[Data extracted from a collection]
━━━━━━━━━━━━━━━━

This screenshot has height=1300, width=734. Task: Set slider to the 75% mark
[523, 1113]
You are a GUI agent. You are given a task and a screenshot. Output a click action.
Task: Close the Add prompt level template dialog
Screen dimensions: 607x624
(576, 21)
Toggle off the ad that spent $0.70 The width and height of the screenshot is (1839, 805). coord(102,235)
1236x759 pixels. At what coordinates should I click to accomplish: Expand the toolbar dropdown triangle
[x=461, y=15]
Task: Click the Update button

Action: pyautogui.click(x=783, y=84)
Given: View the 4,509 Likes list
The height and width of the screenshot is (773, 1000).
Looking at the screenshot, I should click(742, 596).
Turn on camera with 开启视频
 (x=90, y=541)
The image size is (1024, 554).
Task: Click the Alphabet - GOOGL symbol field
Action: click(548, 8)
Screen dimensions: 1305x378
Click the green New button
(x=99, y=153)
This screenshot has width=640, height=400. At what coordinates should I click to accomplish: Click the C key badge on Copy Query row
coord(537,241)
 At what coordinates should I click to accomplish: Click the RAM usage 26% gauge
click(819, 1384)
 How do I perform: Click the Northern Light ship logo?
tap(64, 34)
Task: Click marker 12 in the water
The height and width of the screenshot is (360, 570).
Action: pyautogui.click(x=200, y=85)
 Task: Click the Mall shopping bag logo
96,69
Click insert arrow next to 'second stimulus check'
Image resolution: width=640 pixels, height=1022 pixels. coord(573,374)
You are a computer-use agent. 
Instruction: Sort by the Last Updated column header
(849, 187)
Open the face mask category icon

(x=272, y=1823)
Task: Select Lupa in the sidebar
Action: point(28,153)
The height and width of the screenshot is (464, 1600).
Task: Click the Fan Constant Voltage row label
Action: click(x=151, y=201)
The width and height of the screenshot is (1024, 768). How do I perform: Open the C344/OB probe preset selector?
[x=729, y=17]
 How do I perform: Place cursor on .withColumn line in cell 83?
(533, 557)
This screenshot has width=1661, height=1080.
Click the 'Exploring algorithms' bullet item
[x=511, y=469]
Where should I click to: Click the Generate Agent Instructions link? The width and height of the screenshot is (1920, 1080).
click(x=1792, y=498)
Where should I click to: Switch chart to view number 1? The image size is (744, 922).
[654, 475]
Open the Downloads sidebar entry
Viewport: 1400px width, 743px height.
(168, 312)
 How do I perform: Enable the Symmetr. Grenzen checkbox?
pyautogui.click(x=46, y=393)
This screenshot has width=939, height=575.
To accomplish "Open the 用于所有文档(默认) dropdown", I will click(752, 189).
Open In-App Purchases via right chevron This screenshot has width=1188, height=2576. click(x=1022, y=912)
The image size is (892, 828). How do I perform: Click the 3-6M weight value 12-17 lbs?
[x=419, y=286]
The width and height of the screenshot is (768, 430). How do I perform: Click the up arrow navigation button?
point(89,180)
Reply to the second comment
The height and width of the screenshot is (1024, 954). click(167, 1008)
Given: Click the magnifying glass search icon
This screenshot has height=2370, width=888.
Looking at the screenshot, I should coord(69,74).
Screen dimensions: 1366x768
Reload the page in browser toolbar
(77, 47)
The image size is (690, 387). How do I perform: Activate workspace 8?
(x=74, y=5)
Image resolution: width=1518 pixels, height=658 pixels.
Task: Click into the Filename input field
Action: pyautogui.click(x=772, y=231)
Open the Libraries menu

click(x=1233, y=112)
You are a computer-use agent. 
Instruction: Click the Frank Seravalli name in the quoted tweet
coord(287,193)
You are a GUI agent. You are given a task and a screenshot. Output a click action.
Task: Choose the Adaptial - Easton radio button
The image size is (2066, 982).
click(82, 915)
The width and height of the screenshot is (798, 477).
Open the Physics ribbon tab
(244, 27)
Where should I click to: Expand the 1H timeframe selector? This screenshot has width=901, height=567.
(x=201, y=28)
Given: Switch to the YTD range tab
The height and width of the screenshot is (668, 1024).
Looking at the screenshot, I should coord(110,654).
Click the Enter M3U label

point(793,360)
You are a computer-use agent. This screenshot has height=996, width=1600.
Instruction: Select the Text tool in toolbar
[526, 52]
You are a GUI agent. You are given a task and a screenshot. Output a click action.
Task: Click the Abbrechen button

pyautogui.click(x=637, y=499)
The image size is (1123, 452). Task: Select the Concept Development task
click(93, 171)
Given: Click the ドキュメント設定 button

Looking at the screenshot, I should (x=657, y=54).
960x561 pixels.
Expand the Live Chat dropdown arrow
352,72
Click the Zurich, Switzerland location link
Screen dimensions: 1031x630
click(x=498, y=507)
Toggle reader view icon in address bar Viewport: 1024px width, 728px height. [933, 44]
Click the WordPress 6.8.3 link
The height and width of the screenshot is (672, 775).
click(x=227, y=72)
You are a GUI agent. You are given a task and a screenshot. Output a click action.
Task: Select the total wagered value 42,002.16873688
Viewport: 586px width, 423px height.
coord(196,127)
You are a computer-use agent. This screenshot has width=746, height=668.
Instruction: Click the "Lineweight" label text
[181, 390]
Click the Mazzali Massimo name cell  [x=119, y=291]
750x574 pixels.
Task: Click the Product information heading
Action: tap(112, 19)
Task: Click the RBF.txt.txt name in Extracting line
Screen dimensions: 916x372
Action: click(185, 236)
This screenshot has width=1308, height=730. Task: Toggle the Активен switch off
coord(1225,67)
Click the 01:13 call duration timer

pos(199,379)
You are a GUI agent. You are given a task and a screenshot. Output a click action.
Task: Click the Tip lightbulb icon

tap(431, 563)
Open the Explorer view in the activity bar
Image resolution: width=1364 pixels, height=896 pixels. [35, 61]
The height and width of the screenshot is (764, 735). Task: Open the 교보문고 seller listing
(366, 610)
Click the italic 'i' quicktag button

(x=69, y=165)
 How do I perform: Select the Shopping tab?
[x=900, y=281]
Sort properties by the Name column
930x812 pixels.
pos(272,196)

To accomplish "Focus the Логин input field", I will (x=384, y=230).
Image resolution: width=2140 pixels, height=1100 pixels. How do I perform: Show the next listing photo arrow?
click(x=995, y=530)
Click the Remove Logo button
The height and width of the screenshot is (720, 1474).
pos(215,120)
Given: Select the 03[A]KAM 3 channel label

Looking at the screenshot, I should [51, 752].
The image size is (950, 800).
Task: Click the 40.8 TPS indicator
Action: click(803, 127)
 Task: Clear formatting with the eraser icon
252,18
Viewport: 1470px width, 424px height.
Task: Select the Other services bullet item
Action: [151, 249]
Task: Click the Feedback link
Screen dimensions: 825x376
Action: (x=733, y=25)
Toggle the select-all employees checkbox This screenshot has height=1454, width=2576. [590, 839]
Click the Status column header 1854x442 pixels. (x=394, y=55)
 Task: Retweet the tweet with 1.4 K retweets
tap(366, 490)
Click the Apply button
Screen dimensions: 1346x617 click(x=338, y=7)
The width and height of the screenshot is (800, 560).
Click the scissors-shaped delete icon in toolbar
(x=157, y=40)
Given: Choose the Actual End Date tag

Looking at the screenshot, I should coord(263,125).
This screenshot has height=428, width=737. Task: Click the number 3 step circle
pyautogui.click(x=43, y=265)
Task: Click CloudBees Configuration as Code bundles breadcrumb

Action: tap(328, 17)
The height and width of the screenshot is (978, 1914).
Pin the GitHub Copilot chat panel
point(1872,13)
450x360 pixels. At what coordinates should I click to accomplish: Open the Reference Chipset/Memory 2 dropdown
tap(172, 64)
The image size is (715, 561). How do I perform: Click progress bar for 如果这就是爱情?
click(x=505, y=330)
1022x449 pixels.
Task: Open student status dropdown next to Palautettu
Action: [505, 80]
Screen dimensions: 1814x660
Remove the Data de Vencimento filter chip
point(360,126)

━━━━━━━━━━━━━━━━

Transcribe the lines above between the line holding "Task: Click the Abbrechen button" and the line holding "Click the Zurich, Switzerland location link", inclusive, exactly as they stand and with nothing added.

*TASK ANSWER:*
Task: Click the Abbrechen button

pyautogui.click(x=637, y=499)
The image size is (1123, 452). Task: Select the Concept Development task
click(93, 171)
Given: Click the ドキュメント設定 button

Looking at the screenshot, I should (x=657, y=54).
960x561 pixels.
Expand the Live Chat dropdown arrow
352,72
Click the Zurich, Switzerland location link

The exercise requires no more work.